Propósito fashion + sustentabilidade
A nova legislação impõe taxas ambientais por peça vendida, chegando a €5 por item, com incremento até €10 até 2030, ou até 50% do valor do produto. O objetivo? Desincentivar o consumo desenfreado e ressarcir parte do impacto ecológico causado por peças de custo quase simbólico.
Além disso, a lei proíbe a publicidade de marcas ultra-fast fashion a partir de 2025, exigindo também que sites exibam informações claras sobre impacto ambiental dos produtos. A multa pode ser alta — até €100 mil por infração.
No que diz respeito ao ultra-fast fashion, a lei reconhece principalmente as lojas online asiáticas que colocam em suas roupas um baixo preço. Já as fast fashion, que não serão taxadas dessa maneira, são as empresas que possuem lojas físicas e uma fiscalização maior de sua produção.
A indústria no espelho
A indústria têxtil é responsável por cerca de 10% das emissões globais de CO₂ e polui 20% da água potável do planeta, segundo dados do governo francês. A Chambre Nationale de l’Habillement destaca que essas medidas resgatam competitividade para negócios locais prejudicados pela avalanche de produtos ultra-baratos.
O texto teve votação unânime na Assembleia, uma demonstração de consenso nacional, e passou ao Senado para implementação nos próximos meses. Cá dentro, ouviu-se críticas quanto ao tratamento diferenciado dado a marcas como Zara e H&M, consideradas fast fashion “menos agressivas” no comparativo, além de preocupações sobre o impacto nos consumidores de baixa renda e nas pequenas empresas.
A China reagiu. A Shein, por exemplo, argumentou que seus modelos são mais sustentáveis do que parecem e chegou a investir em lobby pesado na França, contratando ex-políticos e divulgando campanhas de imagem, em um esforço para mudar a percepção pública.
Um movimento global: a França será o exemplo a ser seguido?
Diversos países ao redor do mundo têm adotado medidas concretas para conter os impactos ambientais da fast fashion, reforçando um movimento global em prol de uma indústria da moda mais sustentável. Na Suécia, por exemplo, o governo reduziu impostos para serviços de conserto de roupas, incentivando a população a optar por reparar ao invés de descartar peças, além de se posicionar de forma ativa nos debates da União Europeia sobre consumo consciente.
Na Espanha, uma lei de resíduos proíbe o descarte de roupas não vendidas, obrigando as empresas a direcionar essas peças para reciclagem, doação ou reaproveitamento. Já o Reino Unido, após denúncias graves contra marcas como a Boohoo, passou a discutir a responsabilização legal das marcas por suas cadeias de produção e propôs a criação de selos que informem o impacto ambiental das peças.

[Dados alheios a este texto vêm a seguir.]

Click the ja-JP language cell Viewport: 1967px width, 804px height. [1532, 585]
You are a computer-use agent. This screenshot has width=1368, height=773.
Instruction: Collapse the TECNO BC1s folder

A Austrália também avançou com a implementação de um programa nacional que pretende reduzir em 20% o impacto ambiental do setor têxtil até 2030, com foco em design sustentável e economia circular. No plano coletivo, a União Europeia lançou em 2022 uma estratégia ambiciosa que visa tornar todos os produtos têxteis vendidos no bloco recicláveis, duráveis e livres de substâncias tóxicas, além de estabelecer diretrizes para combater o greenwashing.
Moda e consumo com propósito
Com essa lei, a França se posiciona como pioneira no enfrentamento ao modelo ultraconsumista da moda. A indústria — especialmente no segmento fast fashion — é desafiada a ser mais transparente, responsável e menos descartável. E o público, por sua vez, é convidado a repensar seus hábitos de consumo.